>>>>

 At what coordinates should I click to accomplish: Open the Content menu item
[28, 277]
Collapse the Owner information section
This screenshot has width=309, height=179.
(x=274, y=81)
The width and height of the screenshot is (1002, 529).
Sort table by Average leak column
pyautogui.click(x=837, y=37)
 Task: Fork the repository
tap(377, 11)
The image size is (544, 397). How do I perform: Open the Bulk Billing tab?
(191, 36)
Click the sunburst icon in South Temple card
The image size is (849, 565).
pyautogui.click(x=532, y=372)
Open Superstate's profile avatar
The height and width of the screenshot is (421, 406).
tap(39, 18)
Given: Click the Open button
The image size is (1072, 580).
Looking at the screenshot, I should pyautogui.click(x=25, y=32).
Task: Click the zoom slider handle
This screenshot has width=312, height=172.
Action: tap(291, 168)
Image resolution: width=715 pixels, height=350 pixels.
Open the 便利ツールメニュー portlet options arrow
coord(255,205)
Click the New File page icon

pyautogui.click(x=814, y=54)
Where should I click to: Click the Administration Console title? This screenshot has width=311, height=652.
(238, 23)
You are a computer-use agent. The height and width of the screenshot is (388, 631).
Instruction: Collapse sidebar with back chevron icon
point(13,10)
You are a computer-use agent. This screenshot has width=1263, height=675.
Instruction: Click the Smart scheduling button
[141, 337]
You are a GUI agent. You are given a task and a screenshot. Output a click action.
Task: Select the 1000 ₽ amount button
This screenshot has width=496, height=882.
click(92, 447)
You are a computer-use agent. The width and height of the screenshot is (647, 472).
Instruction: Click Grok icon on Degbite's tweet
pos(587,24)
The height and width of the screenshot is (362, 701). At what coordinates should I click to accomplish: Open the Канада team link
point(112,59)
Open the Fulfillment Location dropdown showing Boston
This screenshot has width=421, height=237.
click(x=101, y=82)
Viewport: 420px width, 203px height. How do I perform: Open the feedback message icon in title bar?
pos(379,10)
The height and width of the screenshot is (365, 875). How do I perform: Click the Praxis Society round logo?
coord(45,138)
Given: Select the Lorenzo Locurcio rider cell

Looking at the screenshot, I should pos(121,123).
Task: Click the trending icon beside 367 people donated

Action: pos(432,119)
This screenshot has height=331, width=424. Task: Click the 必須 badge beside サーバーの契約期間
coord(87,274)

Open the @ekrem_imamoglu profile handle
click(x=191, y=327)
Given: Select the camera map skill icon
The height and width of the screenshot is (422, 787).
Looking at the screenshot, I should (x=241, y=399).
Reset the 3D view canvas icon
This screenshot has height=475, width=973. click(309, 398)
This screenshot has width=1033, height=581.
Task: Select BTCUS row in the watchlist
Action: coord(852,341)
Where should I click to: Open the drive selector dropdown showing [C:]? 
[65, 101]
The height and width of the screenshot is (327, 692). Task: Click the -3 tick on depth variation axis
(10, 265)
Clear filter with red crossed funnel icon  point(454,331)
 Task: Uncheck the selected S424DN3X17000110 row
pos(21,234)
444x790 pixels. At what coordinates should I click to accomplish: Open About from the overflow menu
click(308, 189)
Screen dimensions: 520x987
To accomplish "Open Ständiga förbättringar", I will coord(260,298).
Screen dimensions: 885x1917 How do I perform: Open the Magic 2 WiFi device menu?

<<<<

■ **Your goal**
Each entry above is to be transcribed exactly as it was written.

■ **Your response**
 At what coordinates should I click to accomplish: Open the Content menu item
[28, 277]
Collapse the Owner information section
This screenshot has width=309, height=179.
(x=274, y=81)
The width and height of the screenshot is (1002, 529).
Sort table by Average leak column
pyautogui.click(x=837, y=37)
 Task: Fork the repository
tap(377, 11)
The image size is (544, 397). How do I perform: Open the Bulk Billing tab?
(191, 36)
Click the sunburst icon in South Temple card
The image size is (849, 565).
pyautogui.click(x=532, y=372)
Open Superstate's profile avatar
The height and width of the screenshot is (421, 406).
tap(39, 18)
Given: Click the Open button
The image size is (1072, 580).
Looking at the screenshot, I should pyautogui.click(x=25, y=32).
Task: Click the zoom slider handle
This screenshot has width=312, height=172.
Action: tap(291, 168)
Image resolution: width=715 pixels, height=350 pixels.
Open the 便利ツールメニュー portlet options arrow
coord(255,205)
Click the New File page icon

pyautogui.click(x=814, y=54)
Where should I click to: Click the Administration Console title? This screenshot has width=311, height=652.
(238, 23)
You are a computer-use agent. The height and width of the screenshot is (388, 631).
Instruction: Collapse sidebar with back chevron icon
point(13,10)
You are a computer-use agent. This screenshot has width=1263, height=675.
Instruction: Click the Smart scheduling button
[141, 337]
You are a GUI agent. You are given a task and a screenshot. Output a click action.
Task: Select the 1000 ₽ amount button
This screenshot has width=496, height=882.
click(92, 447)
You are a computer-use agent. The width and height of the screenshot is (647, 472).
Instruction: Click Grok icon on Degbite's tweet
pos(587,24)
The height and width of the screenshot is (362, 701). At what coordinates should I click to accomplish: Open the Канада team link
point(112,59)
Open the Fulfillment Location dropdown showing Boston
This screenshot has width=421, height=237.
click(x=101, y=82)
Viewport: 420px width, 203px height. How do I perform: Open the feedback message icon in title bar?
pos(379,10)
The height and width of the screenshot is (365, 875). How do I perform: Click the Praxis Society round logo?
coord(45,138)
Given: Select the Lorenzo Locurcio rider cell

Looking at the screenshot, I should pos(121,123).
Task: Click the trending icon beside 367 people donated

Action: pos(432,119)
This screenshot has height=331, width=424. Task: Click the 必須 badge beside サーバーの契約期間
coord(87,274)

Open the @ekrem_imamoglu profile handle
click(x=191, y=327)
Given: Select the camera map skill icon
The height and width of the screenshot is (422, 787).
Looking at the screenshot, I should (x=241, y=399).
Reset the 3D view canvas icon
This screenshot has height=475, width=973. click(309, 398)
This screenshot has width=1033, height=581.
Task: Select BTCUS row in the watchlist
Action: coord(852,341)
Where should I click to: Open the drive selector dropdown showing [C:]? 
[65, 101]
The height and width of the screenshot is (327, 692). Task: Click the -3 tick on depth variation axis
(10, 265)
Clear filter with red crossed funnel icon  point(454,331)
 Task: Uncheck the selected S424DN3X17000110 row
pos(21,234)
444x790 pixels. At what coordinates should I click to accomplish: Open About from the overflow menu
click(308, 189)
Screen dimensions: 520x987
To accomplish "Open Ständiga förbättringar", I will coord(260,298).
Screen dimensions: 885x1917 How do I perform: Open the Magic 2 WiFi device menu?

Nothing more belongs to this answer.